**WHAT IS BEING ASKED**
Print out all of the records exactly; no picture belongs in the result.

---------- PROVIDED INFORMATION

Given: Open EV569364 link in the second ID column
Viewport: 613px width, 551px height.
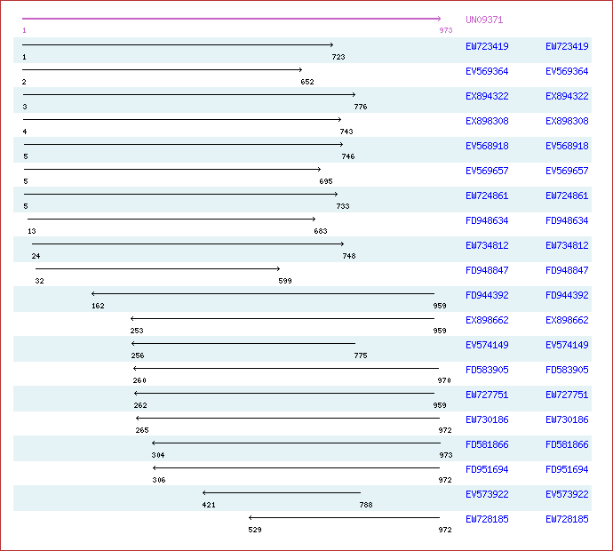Looking at the screenshot, I should [x=567, y=71].
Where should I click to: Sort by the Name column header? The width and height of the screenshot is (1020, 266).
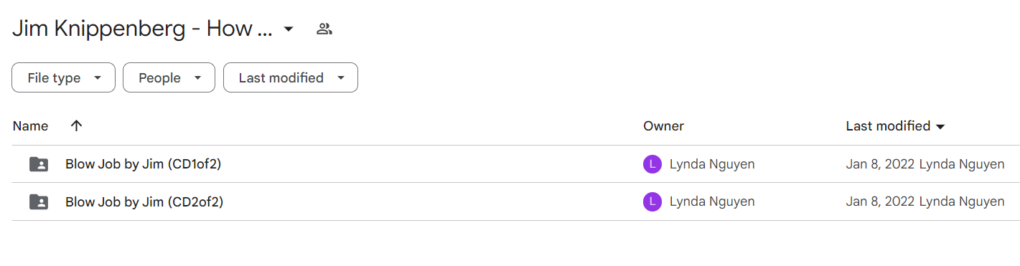(30, 126)
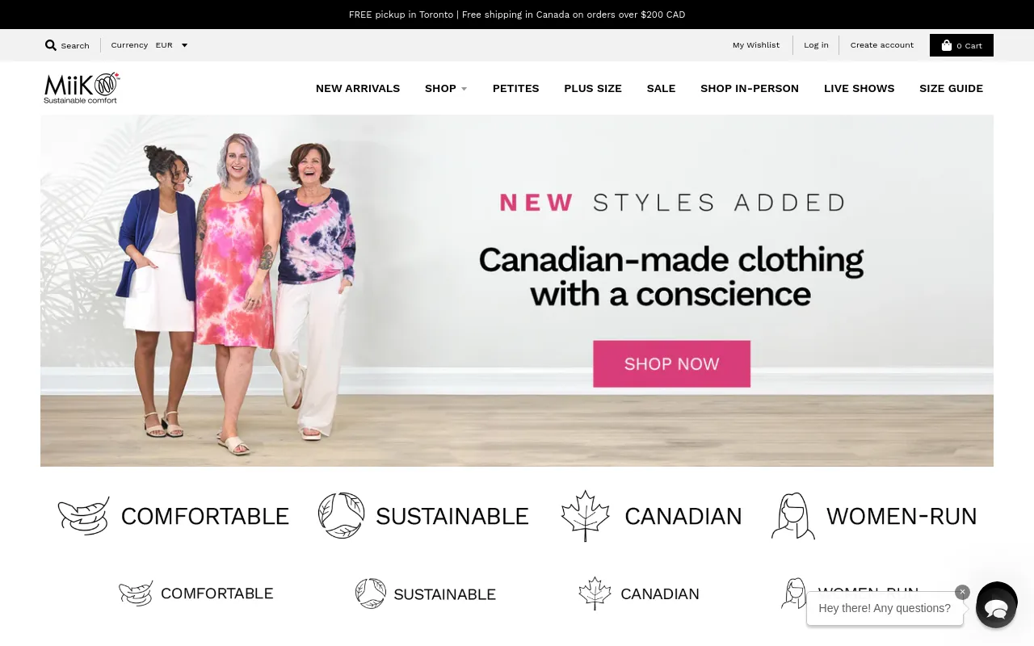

--------------------

**RESPONSE**
Given: Open EV569364 link in the second ID column
Viewport: 613px width, 551px height.
Looking at the screenshot, I should [x=567, y=71].
Where should I click to: Sort by the Name column header? The width and height of the screenshot is (1020, 266).
(30, 126)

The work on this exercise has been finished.